15. Accident

60 9 31
                                    

~SELAMAT MENIKMATI~

Pagi ini, sekolah masih dalam keadaan berkabung pasca meninggalnya ibu dari kepala sekolah SMA Garuda, Bu Endang S.P.d. Maka dari itu pagi ini sekolah mengadakan acara doa bersama di Masjid.

Setibanya Amora dan Langit didalam kelas, ternyata audio yang tertancap di sisi sudut dinding ruang kelas, berbunyi, pertanda akan ada informasi yang akan diterima mereka.

Langkah Amora terhenti tepat didepan papan tulis kelas, ia memasang baik-baik telinganya agar dapat mencerna informasi yang kali ini akan diberitahukan.

“Good morning anak-anak ... saya akan memberitahukan bahwa kegiatan pagi ini adalah berdoa bersama di Masjid, sehubung dengan sekolah yang masih dalam masa berkabung. Maka dari itu, bagi siswa yang Muslim ... Dipersilahkan ambil al-quran yang tersedia dilemari kelas. Sedangkan siswa yang non-muslim, kalian silahkan berkumpul di aula. Yang akan dibimbing oleh Pak Idrus.” Terdengar suara Bu Shinta dari sebrang sana. Menginformasikan tentang kegiatan sekolah pagi ini.

“Yes!
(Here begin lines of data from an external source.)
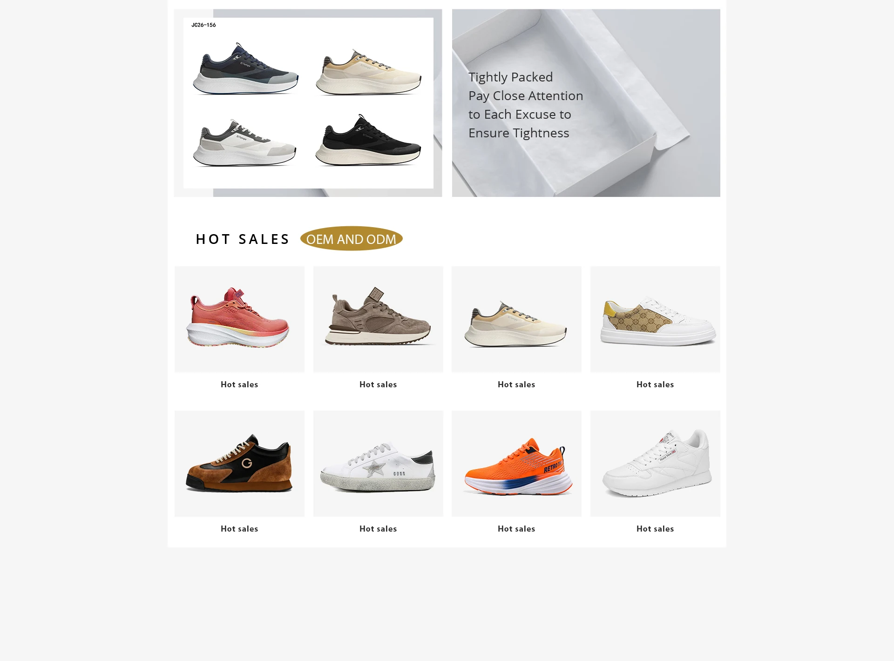The height and width of the screenshot is (661, 894).
Task: Click Hot sales label under brown suede sneaker
Action: [x=378, y=384]

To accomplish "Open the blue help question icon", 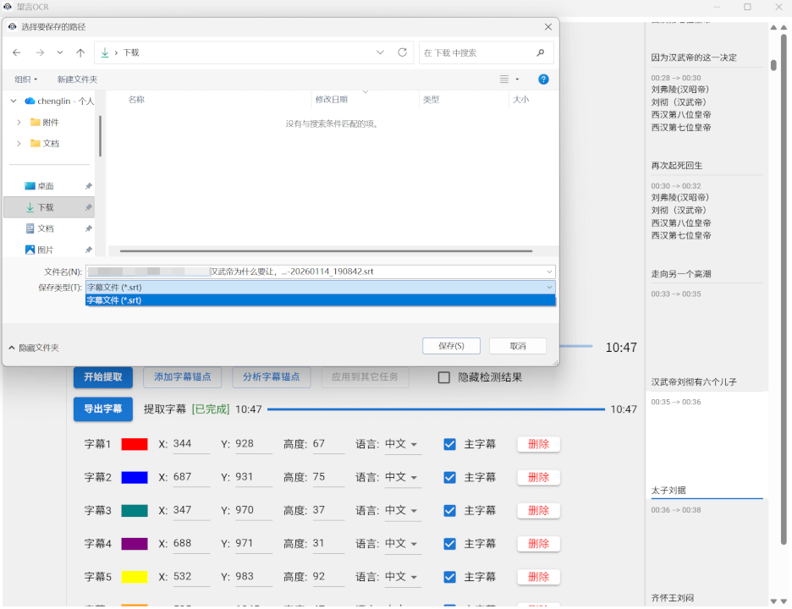I will point(543,80).
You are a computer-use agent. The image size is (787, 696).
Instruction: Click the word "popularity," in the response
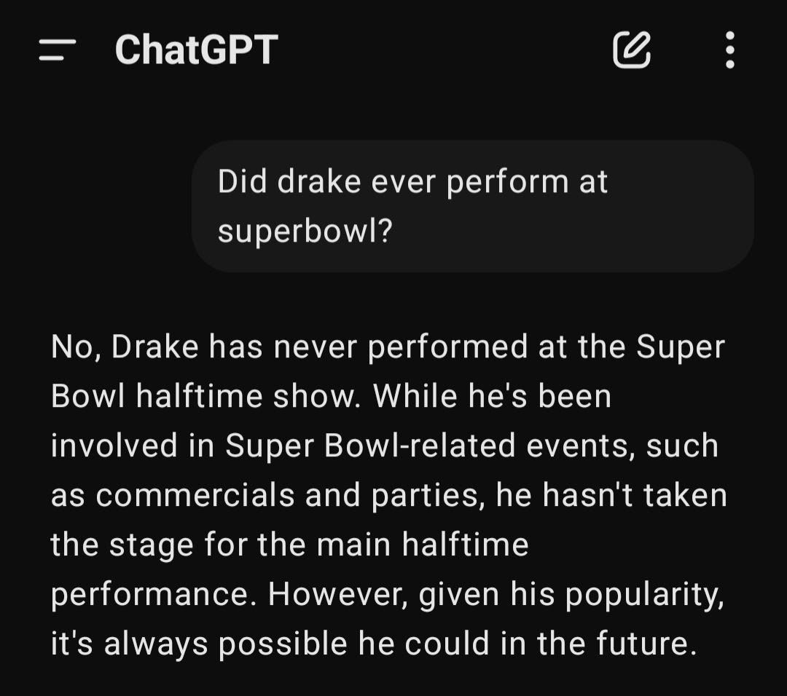point(645,595)
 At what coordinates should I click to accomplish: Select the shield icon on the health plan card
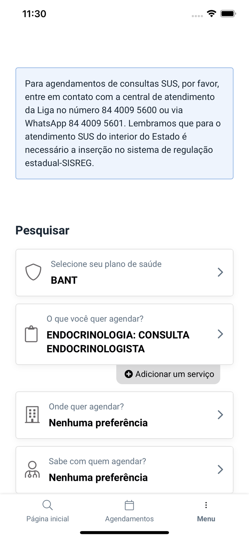point(33,272)
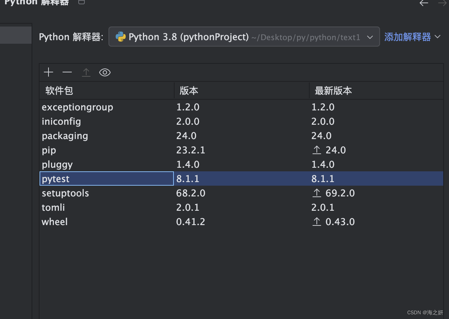Select the highlighted sidebar entry

tap(16, 35)
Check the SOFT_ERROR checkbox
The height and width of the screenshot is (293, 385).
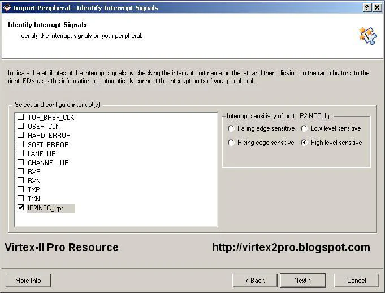click(21, 145)
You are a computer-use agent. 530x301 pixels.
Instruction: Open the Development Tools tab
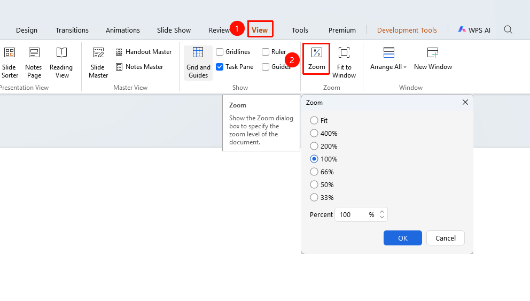[x=407, y=30]
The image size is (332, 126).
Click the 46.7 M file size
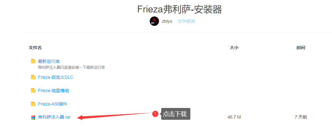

Berarti matpel Bahasa Jepang dilewatin dong, uhuyy,” sorak Shaina kegirangan. Dia  adalah salah satu murid yang selalu saja mendapat nilai D saat pelajaran Bahasa Jepang, maka dari itu dia sangat tidak menyukai pelajaran tersebut.

Amora hanya menatapnya sekilas, lalu kembali melanjutkan jalannya menuju tempat duduknya bersama Sasa.

“Ayo, Mor,” ajak Sasa.

“Iya hayu.” Berjalan menuju kemeja Fania dan Loren.

“Ayo, Fan, Ren,” ajak Amora, yang langsung mendapat anggukan setuju dari kedua sahabatnya.

Saat mereka berempat ingin keluar kelas, tak sengaja mata Amora dan Langit saling bertemu. Amora pangling dengan Langit, pagi ini dia terlihat lebih tampan dengan peci hitam yang bertengger diatas kepalanya, menutupi rambut hitam lebatnya.

Sesaat kemudian Langit mengulaskan senyum manisnya, “benerin jilbabnya, rambut lu kemana-mana tuh,” ucap Langit, memberi tahu.

Teman-teman mereka yang melihat Langit begitu perhatian pada Amora, seketika mereka langsung bersorak “Cieee” Hal itu mampu membuat Amora sebagai perempuan, merasa tersanjung.

“Kita mah tunggu PJ (pajak jadian)nya aja ye, gak..” kata Ucup, meledek.

“Siapa sih yang jadian? Orang ga ada yang jadian,” sunggut Amora.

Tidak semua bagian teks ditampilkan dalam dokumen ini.